Package includes a couple of extra red o-rings and a wrist-strap. But like many, it is too small to fit around an adult wrist. This one features a built-in alligator clip to allow you to attach it to things - but it doesn't seem to work very well (I thought it was broken at first, but now realize it does work with some extra manual effort to open the clamp). No big loss, since I don't see myself using it anyway. 






*Build*

Thanks to the new tail switch, the light is little longer than previous versions, but can still tailstand.
The new reverse clicky tailcap is identical to the JB MkIIX series. You soft-press the switch to change modes, rather than rapidly twist the head. Note that the tail threads are anodized, so you can still use this light as twisty by twisting the tailcap instead of the head.
The tailcap has a slight exterior anodizing mismatch to the body on my sample, and the edges around the wrist strap attachment point are rather sharp.
The head is basically the same as the earlier v1.2, although no foam spacer is provided any longer (the spring in the tailcap applies more than sufficient pressure to prevent battery rattle).
The new v2.0 will work with v1.2 body tubes, but the v1.2 head will NOT make proper contact with the new v2.0 body tube. There seems to be a slight change in tolerances for contact.

*Output*

Since the new C-LE v2.0 uses the same head as the v1.2, I didn't expect major differences between these versions. Both my v1.2 and v2.0 head use Cree emitters with 4 bond wires instead of 3, raising the prospect that they have Q2 emitters instead of the earlier P4. 
In fact, *output on v2.0 was virtually identical to v1.2 in all modes with similar runtime*, athough runtime was increased in lower modes by 10-20% on v2.0.
The drop-off at the end of the runs seem less severe on the new v2.0 over v1.2, perserving at least a bit of a "moon mode" now. v2.0 also shows flashing of the emitter shortly before total shutdown. 
On Low, both C-LE v1.2/v2.0 have about twice the output of earlier versions. 
Memory mode on twisty v1.2 was prone to contact errors if the threads weren't kept clean. I haven't noticed any problems yet on clicky v2.0

*Conclusion:*

There is no point in upgrading to v2.0 from v1.2 if you are seeking higher output or runtime.
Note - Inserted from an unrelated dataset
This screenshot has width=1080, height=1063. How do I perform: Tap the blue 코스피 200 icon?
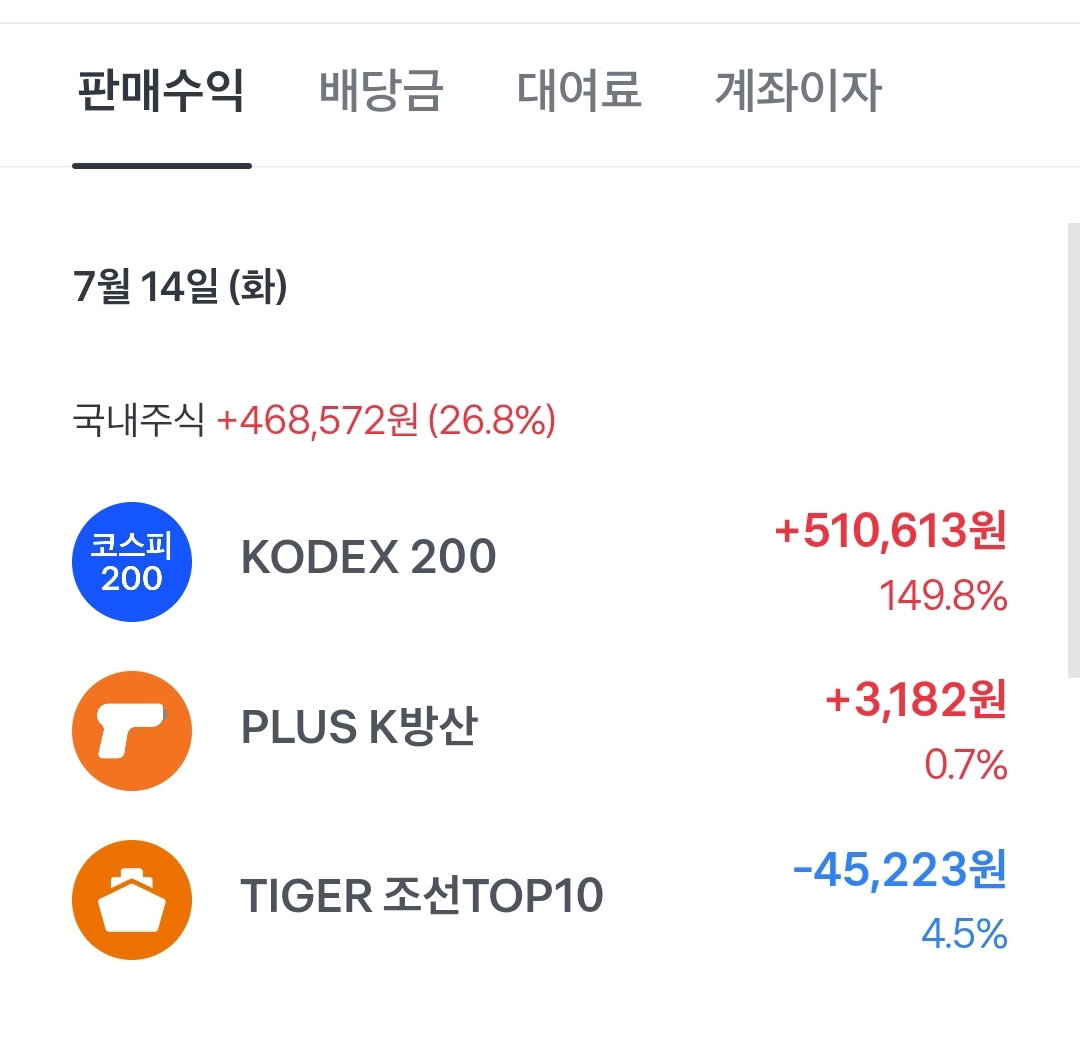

Output was virtually identical, and runtime was only marginally increased, especially in lower modes.
Both v1.2 & v2.0 are a considerable upgrade over the earlier versions, since the newer lights come with a memory mode, much less noticeable PWM, thicker threads, and greater output on low.
Main advantage of v2.0 is the high quality reverse clicky switch, which makes switching modes more reliable than the v1.2. But it also makes the light marginally longer. A worthwhile revision, IMO. :thumbsup:
In the end, it simply comes down to your preference for clicky (v2.0) over twisty (v1.2). Note that you can still run v2.0 as a twisty, by twisting the tailcap with the clicky in the "on" position.

There you have it. If you want to see how this light fares against the competition, please see my Multi-stage AA review. :wave:


----------



## AFAustin (Oct 7, 2007)

Thanks, selfbuilt. Very nice review/comparison. :thumbsup:


----------



## Kilovolt (Oct 7, 2007)

Very well done, thanks.


----------



## JKL (Oct 7, 2007)

Thanks Selfbuilt , very interesting.:goodjob:


----------



## THE_dAY (Oct 7, 2007)

great review, thanks!


----------



## dtsoll (Oct 7, 2007)

Great job Selfbuilt, got one on order!! thanks for your efforts my friend!!! Doug


----------



## Flying Turtle (Oct 8, 2007)

Excellent review, as usual, selfbuilt. Thanks.

Geoff


----------



## onthebeam (Oct 8, 2007)

Selfbuilt, YOU DA MAAN!!!! Thank you for your Selfbuilt Selfless time involved in doing these wonderful, extremely helpful tests. If we gave out medals here, your CPF uniform would be dripping with them, General Selfbuilt, Sir, YesSir!


----------



## Calina (Oct 8, 2007)

Excellent travail !


Merci


----------



## LG&M (Oct 8, 2007)

Selfbulit thanks for the work you do for us.:thumbsup:


----------



## Stereodude (Oct 8, 2007)

Thanks for the review! Are any of the heads interchangeable between revisions? IE: can I put a rev 2.0 head on a 1.0 Jetbeam C-LE?


----------



## Anarchocap (Oct 8, 2007)

I received my C-LE v2.0 this weekend and I have to say I'm impressed with it given the price.

My plastic clip also did not work correctly. It would lock but not open without manual intervention. However, I don't care about it anyway, and I just removed it from the lanyard.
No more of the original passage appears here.